予定通りの開催を望んだ日本の組織委員会
新型コロナウイルスが全世界的に猛威を振るう中、東京2020オリンピック、パラリンピック開催に向けて動いていた日本の組織委員会は、開催延期、もしくは中止という事態をなるべく回避するように努めていた。これまでにオリンピック関係者がおこなってきた労力、時間、金銭的コストなどを考えると、それも無理のないことである。
だが、当初の見込みよりも新型コロナウイルスの問題は拡大を続け、楽観的な見解を述べることが多かったWHO事務局長テドロス・アダノムも、3月11日におこなった会見でついにパンデミックに相当するという発言をおこなうこととなった。それでも3月17日におこなわれた臨時理事会後、国際オリンピック委員会(IOC)は公式に「延期をしない」という発表をおこなっている。
しかしその2日後、IOC会長トマス・バッハは「別のシナリオを用意している」と発言し、IOC内でも中止や延期が話し合われていることを暗に認めた。
またオリンピックに参加する予定だった選手たちからも、この状況下での開催に疑問の声が上がり始め、3月22日、ついにカナダのオリンピック、パラリンピック委員会が公式に選手団を派遣しない方針を発表した。これにオーストラリアのオリンピック、パラリンピック委員会も追随し、延期、中止への機運は急速に高まっていった。
初めての五輪延期へ
同じ頃、IOCと日本の組織委員会でもちょうど話し合いがもたれていた。3月22日に、IOCのバッハと日本の組織委員会会長の森喜朗が電話会談をおこなったのだ。その内容は延期についての話し合いだったといわれていたが、そのことは翌日に安倍晋三首相が、参議院予算委員会でオリンピックの延期について触れたことで、その信ぴょう性は増すこととなる。

==========

演習課題 ->
1/ 東京五輪延期の経緯を扱った本文に名前が出てくる人物を、すべて挙げてください。
2/ 東京五輪延期の経緯を扱った本文によると、カナダのオリンピック、パラリンピック委員会が選手団を派遣しない方針を公式に発表したのは何月何日ですか。
3/ 東京五輪延期の経緯を扱った本文を、最後の文の後から書き継いでください。

==========

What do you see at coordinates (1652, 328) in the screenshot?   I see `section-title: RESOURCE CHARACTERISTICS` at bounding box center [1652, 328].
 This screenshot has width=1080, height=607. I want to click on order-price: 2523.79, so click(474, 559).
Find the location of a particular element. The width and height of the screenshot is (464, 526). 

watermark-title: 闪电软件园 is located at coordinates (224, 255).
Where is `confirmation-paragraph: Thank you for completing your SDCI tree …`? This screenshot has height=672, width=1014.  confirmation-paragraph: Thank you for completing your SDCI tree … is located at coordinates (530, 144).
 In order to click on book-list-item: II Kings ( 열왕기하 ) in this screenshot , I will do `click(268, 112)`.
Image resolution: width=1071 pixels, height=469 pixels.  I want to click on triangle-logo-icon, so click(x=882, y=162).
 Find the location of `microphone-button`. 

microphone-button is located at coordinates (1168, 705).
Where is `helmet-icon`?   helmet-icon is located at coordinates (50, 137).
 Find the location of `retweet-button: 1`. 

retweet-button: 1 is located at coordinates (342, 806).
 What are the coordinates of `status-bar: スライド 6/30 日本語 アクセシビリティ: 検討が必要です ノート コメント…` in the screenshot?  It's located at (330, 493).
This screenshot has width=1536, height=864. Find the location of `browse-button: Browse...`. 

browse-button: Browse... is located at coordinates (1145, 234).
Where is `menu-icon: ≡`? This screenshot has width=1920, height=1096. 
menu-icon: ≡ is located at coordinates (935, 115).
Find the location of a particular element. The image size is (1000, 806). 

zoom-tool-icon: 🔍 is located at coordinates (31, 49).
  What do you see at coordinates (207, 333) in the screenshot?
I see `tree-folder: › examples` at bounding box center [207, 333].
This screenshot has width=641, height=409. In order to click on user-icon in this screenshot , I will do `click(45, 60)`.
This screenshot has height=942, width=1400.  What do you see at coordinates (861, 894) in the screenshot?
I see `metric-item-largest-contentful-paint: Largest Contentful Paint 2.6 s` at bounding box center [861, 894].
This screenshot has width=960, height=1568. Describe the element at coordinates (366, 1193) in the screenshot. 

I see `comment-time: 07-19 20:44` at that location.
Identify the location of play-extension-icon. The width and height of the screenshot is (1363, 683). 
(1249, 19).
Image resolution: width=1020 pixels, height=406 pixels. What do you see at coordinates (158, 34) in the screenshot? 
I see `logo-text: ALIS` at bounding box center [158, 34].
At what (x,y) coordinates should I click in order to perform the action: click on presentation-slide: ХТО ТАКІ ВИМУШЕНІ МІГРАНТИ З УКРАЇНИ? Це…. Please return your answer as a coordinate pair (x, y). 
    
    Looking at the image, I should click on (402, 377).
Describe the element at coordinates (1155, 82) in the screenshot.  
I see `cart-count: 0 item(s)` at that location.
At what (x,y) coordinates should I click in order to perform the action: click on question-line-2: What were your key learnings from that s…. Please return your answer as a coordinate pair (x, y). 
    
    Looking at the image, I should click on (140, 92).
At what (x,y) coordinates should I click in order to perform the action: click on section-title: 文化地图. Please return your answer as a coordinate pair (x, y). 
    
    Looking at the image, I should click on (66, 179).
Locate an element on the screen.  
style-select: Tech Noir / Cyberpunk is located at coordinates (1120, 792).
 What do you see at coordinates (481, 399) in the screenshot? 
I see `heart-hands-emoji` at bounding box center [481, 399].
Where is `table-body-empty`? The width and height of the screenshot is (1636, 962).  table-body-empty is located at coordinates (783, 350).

==========

課題の解答 ->
1/ テドロス・アダノム(WHO事務局長)、トマス・バッハ(IOC会長)、森喜朗(日本の組織委員会会長)、安倍晋三(首相)

2/ 3月22日です。

3/
そして3月24日、安倍首相が東京2020オリンピック、パラリンピックの延期を正式に発表した。その後共同声明という形で、組織委員会とIOCも延期を発表。これによりオリンピックの延期が、正式に決定したのだ。近代オリンピックは戦争を理由に、1916、40、44年に開催が中止されたことがあったが、開催が延期されたのは今回が初めてであり、延期、中止が戦争以外の理由でおこなわれたのも今回が初めてであった。
早急な日程発表への反応
延期決定のニュースは、多くの関係者や選手の支持を受けることになったが、しかしそれから1週間後の3月30日におこなわれた延期の日程の発表は、多くの識者に疑問を持って迎えられることになる。組織委員会、IOC、東京都、そして政府の4者で合意に達した日程は、2021年7月23日から8月8日までという具体的な内容である。新型コロナウイルスが収束の兆しを見せていない状況での具体的な日程の発表は、そう急すぎるという意見がその大勢を占めたのだ。実際、4月7日現在、日本における感染者は増え続ける一方だ。
多くのオリンピック代表選手は、現在トレーニングもままならない状況である。加えて幾つかの競技においては、まだ代表選手の選考がおこなわれていないものもある。新型コロナウイルスが収束する時期によっては、選手たちがその日程に向けてコンディションを整えられない可能性も存在するのだ。一先ず延期が決定したオリンピックだが、2021年の開催も前途多難な状況なのである。